Gather every line in the records below that contains the word "computer".

━━━ Extracted records ━━━

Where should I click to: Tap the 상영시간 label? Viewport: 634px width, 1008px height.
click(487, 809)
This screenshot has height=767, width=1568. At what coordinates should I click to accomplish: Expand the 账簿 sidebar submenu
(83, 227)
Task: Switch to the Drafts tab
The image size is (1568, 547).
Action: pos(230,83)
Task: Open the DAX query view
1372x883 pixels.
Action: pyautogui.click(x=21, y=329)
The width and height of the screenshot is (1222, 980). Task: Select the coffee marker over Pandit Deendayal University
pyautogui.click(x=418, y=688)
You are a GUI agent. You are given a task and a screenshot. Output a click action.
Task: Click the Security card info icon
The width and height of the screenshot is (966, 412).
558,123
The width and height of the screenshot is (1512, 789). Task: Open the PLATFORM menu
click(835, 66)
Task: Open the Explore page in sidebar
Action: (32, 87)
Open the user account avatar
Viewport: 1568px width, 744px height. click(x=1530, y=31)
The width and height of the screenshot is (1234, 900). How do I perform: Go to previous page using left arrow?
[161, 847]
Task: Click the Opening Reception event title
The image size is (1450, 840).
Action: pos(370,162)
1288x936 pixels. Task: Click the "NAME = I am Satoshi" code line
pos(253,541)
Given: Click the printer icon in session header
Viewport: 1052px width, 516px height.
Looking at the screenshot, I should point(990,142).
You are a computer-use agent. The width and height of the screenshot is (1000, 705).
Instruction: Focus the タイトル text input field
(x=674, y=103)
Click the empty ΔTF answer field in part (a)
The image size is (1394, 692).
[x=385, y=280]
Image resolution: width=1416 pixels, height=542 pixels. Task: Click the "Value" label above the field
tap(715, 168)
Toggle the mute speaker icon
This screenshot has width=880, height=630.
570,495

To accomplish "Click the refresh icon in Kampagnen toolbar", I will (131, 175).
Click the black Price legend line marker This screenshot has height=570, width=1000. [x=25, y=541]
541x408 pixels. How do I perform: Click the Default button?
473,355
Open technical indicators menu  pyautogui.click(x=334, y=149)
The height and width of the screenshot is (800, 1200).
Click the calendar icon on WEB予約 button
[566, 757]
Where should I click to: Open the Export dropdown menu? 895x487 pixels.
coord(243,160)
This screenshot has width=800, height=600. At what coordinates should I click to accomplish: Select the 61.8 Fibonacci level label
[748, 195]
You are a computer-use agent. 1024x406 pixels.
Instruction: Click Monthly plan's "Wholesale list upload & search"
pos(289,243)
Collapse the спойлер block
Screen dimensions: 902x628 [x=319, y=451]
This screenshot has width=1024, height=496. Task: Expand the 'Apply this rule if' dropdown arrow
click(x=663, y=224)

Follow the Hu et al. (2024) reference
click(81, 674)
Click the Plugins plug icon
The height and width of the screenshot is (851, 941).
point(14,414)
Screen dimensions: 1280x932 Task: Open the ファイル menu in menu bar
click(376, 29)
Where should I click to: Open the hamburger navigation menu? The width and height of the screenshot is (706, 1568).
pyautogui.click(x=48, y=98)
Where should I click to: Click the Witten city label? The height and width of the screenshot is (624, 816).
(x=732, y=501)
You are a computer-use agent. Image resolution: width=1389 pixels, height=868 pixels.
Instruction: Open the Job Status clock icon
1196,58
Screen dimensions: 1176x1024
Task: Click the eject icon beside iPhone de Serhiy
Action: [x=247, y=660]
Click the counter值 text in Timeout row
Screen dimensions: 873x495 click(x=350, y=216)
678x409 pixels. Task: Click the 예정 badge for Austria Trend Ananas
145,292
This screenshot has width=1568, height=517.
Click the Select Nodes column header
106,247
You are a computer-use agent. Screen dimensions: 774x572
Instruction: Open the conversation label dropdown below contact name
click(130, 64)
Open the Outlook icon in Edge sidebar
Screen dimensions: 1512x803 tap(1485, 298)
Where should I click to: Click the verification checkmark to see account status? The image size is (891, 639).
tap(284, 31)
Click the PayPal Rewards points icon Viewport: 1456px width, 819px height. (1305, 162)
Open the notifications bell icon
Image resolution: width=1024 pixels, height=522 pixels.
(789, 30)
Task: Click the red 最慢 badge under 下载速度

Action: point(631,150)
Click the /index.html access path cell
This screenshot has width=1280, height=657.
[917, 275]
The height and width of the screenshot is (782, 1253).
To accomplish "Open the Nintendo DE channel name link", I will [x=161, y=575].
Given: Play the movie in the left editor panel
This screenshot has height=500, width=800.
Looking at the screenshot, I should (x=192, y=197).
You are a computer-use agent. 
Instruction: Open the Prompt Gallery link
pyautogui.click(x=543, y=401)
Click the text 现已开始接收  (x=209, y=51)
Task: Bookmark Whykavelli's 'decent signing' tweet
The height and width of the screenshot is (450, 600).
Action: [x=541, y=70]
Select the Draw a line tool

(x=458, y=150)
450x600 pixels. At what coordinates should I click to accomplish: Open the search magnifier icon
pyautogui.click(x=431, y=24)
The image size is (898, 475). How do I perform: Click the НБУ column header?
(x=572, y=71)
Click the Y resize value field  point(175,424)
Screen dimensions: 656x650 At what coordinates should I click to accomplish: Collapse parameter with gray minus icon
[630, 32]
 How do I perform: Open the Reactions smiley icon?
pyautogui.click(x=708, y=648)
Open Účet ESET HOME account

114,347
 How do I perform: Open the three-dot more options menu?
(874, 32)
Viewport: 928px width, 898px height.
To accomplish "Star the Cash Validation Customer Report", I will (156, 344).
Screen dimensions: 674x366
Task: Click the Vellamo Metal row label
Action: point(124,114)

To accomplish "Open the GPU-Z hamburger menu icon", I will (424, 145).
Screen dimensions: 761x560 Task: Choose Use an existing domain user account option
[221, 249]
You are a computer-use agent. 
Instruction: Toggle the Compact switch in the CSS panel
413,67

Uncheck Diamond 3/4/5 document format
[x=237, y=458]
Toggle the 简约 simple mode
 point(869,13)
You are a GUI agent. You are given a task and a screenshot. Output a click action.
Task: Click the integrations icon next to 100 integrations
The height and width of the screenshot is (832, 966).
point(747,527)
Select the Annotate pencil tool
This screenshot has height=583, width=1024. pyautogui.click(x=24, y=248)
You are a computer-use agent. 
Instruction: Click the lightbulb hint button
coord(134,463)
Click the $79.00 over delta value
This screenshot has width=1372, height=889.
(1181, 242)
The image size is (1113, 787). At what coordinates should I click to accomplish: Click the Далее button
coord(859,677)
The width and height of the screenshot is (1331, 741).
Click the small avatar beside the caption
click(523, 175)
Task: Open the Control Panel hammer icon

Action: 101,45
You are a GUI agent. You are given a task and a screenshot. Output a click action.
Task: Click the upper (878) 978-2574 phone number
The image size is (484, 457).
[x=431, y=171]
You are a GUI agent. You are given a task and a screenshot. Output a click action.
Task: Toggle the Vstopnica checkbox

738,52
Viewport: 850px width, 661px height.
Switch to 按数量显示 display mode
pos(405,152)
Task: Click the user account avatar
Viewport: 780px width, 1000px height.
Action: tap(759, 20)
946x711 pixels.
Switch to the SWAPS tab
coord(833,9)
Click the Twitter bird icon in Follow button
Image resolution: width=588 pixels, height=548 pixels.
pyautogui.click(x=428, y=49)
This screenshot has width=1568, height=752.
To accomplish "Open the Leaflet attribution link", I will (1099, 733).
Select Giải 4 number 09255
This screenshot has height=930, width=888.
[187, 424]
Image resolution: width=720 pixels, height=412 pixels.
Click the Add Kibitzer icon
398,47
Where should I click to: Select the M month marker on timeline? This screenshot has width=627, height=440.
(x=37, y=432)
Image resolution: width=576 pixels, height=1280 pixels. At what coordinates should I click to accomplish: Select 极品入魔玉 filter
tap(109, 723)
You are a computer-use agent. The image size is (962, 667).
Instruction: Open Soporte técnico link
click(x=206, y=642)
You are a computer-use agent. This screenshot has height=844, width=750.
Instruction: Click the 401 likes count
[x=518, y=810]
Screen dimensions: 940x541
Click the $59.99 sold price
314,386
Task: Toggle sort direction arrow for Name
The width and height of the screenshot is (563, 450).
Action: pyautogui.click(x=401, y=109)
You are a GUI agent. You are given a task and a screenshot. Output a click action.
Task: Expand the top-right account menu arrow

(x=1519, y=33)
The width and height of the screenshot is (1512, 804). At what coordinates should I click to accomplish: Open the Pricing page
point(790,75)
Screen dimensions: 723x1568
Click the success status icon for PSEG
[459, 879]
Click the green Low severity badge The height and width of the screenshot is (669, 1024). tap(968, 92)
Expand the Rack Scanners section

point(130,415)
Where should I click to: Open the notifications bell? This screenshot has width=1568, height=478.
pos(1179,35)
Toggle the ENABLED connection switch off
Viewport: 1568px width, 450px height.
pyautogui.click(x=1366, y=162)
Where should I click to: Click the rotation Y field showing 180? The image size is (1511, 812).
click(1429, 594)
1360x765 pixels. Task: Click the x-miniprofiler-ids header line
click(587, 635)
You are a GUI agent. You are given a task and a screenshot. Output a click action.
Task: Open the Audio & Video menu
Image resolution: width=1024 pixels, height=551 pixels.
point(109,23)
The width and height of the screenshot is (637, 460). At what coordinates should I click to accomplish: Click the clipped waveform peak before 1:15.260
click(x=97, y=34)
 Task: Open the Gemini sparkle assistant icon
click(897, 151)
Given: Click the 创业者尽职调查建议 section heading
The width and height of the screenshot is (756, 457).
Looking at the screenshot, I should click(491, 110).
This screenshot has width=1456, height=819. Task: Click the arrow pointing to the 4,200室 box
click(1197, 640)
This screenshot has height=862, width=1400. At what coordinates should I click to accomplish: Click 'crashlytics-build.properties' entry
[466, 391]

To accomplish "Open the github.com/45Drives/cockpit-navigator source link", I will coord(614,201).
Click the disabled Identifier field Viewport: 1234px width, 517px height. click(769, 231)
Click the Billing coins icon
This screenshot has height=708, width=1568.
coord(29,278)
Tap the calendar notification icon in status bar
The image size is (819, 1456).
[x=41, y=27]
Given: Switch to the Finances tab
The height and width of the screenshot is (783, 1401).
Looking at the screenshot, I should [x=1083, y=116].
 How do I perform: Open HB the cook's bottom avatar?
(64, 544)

━━━

- Response to this exercise -
You are a computer-use agent. The width and height of the screenshot is (1000, 705).
You are a computer-use agent. 1024x406 pixels.
You are a computer-use agent. Image resolution: width=1389 pixels, height=868 pixels.
You are a computer-use agent. Screen dimensions: 774x572
You are a computer-use agent. 
You are a computer-use agent. 
You are a computer-use agent. 
You are a computer-use agent. The image size is (962, 667).
You are a computer-use agent. This screenshot has height=844, width=750.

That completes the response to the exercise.